Distinguishing features ^[3]:

• Marked hyperuricaemia (>15 mg/dL) — compared with typically < 12 mg/dL in AKI from other causes
• Uric acid crystals visible in urinalysis
• Urinary urate:creatinine ratio > 1 (in other causes of AKI, this ratio is typically < 1)

Management ^[3][20]:

• Rasburicase (recombinant urate oxidase) — first-line for TLS-associated acute urate nephropathy. Converts urate to allantoin (≥5× more soluble). Contraindicated in G6PD deficiency (byproduct H₂O₂ causes haemolysis) ^[17][20]
• Allopurinol/febuxostat — for prevention or lower-risk cases
• IV fluids + loop diuretics → increase urine output to flush crystals
• Haemodialysis if refractory AKI
• Prognosis: excellent — majority completely recover with prompt treatment ^[3]

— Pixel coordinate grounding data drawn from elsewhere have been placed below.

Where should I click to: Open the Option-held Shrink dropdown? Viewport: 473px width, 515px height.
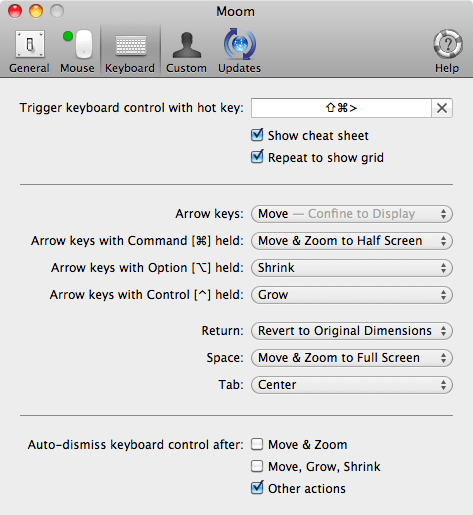tap(352, 268)
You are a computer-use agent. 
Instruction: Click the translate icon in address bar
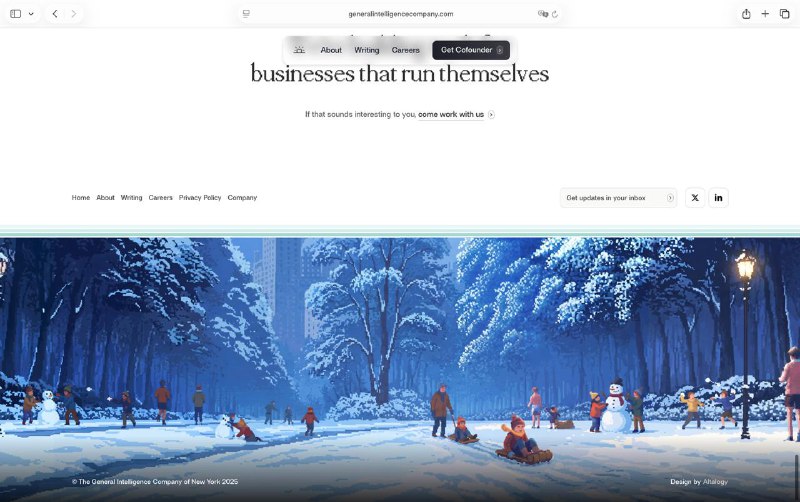click(x=543, y=14)
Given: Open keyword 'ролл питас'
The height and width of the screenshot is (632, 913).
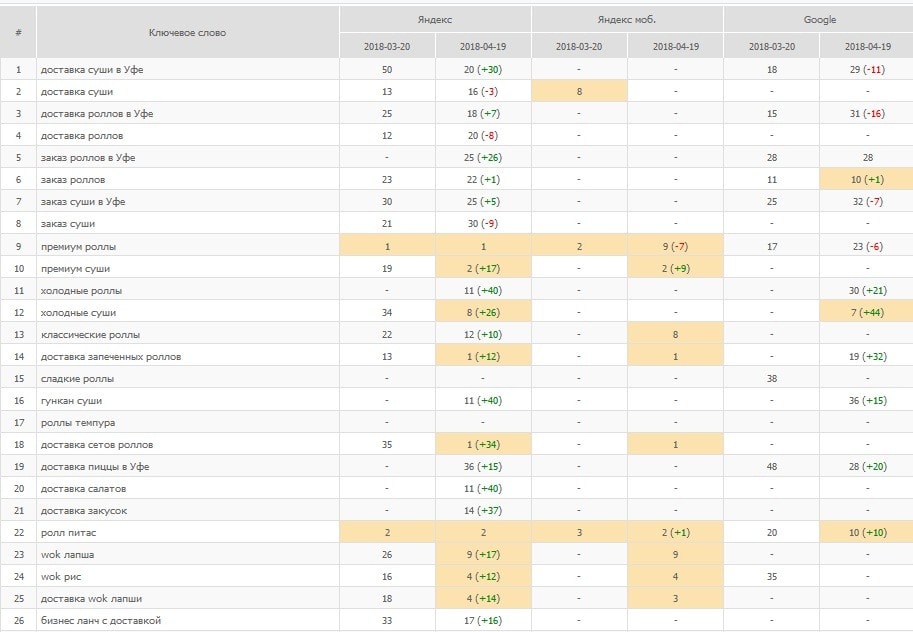Looking at the screenshot, I should (x=68, y=533).
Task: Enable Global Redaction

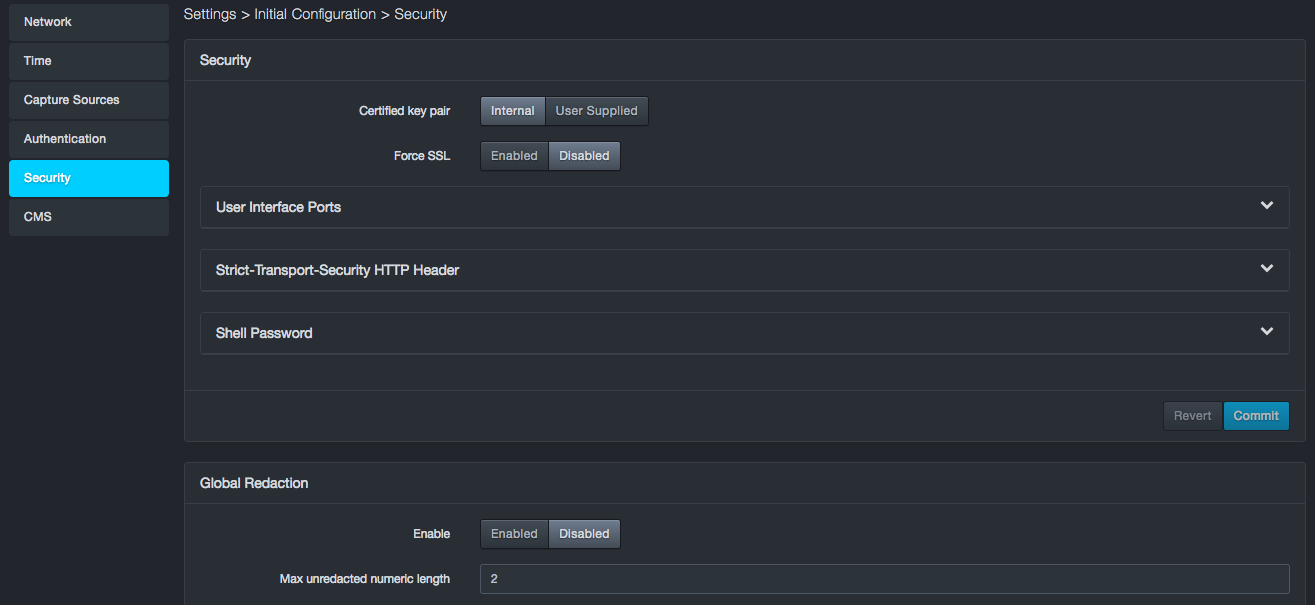Action: [514, 534]
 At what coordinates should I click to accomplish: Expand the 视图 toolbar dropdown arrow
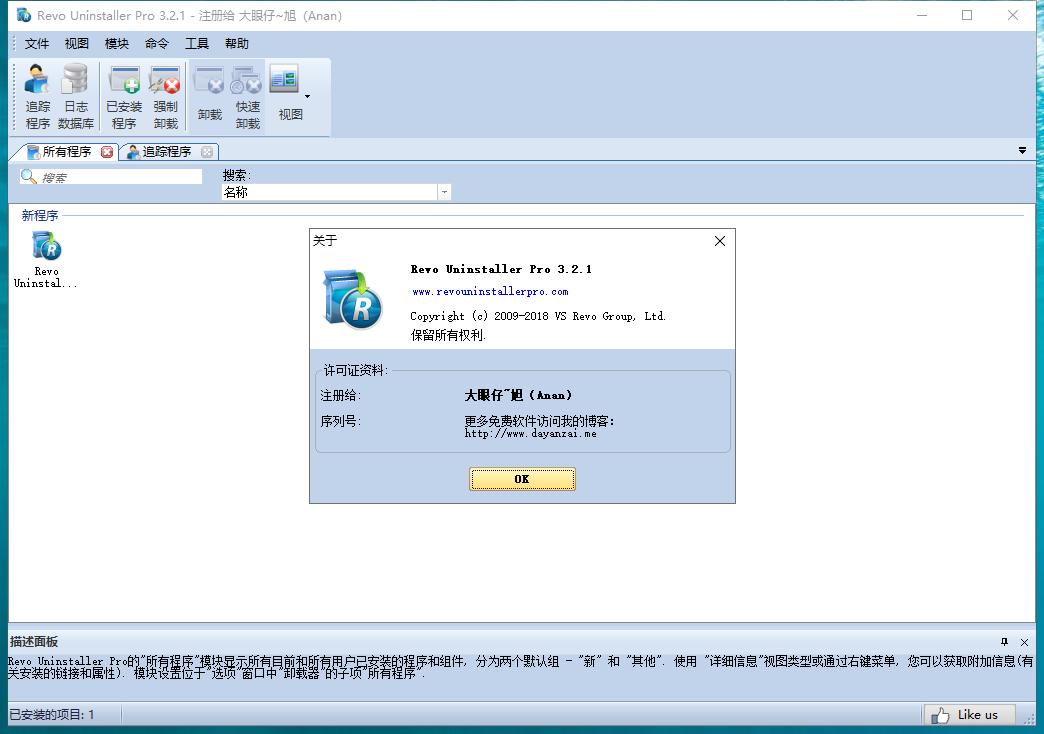click(x=307, y=97)
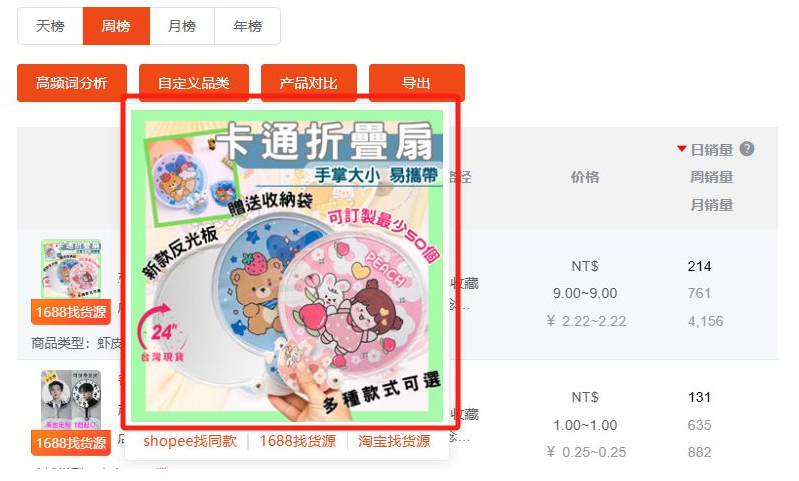The image size is (799, 481).
Task: Open the 月榜 ranking tab
Action: point(182,26)
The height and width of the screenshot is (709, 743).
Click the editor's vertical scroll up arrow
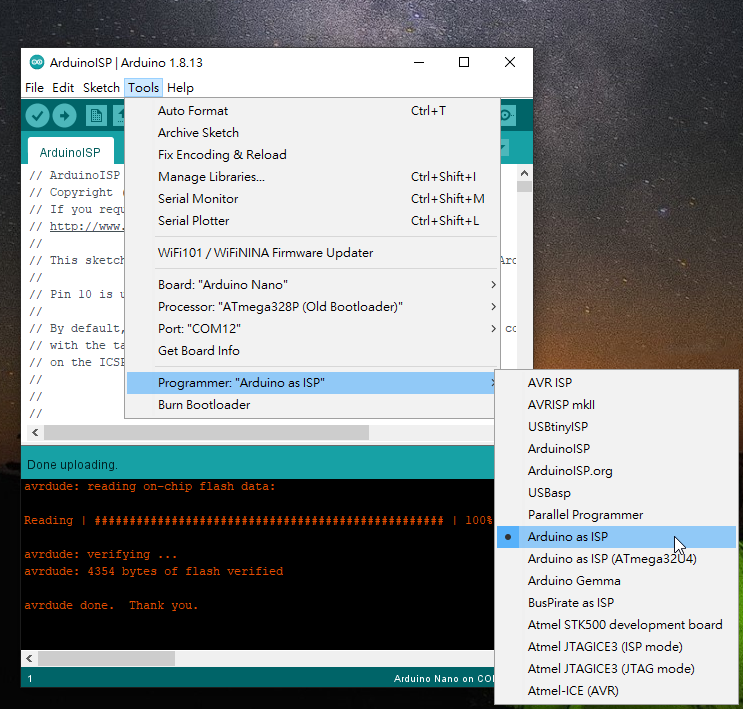(x=524, y=186)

From pharmacogenomics lecture: "Allopurinol and carbamazepine — always [check HLA before prescribing]" ^[19]. From Learning Points: "HLA-B*5801 screening before allopurinol initiation, particularly important in Han Chinese populations with 8% carrier frequency. This genetic variant dramatically increases severe cutaneous adverse reaction risk including Stevens-Johnson syndrome" ^[4].

STOPP criteria: Long-term colchicine for chronic gout if CrCl < 10 mL/min — risk of fatal accumulation ^[16].

From Gen Clerk Microbiology: "Pyrazinamide can precipitate or cause gouty attack. All patients taking pyrazinamide will have hyperuricaemia, but not all patients with hyperuricaemia develop gout → no point measuring blood urate" ^[6].

Prevention: If the patient has severe pre-existing gout, avoid pyrazinamide and use an alternative TB regimen (consult infectious disease specialist) ^[6].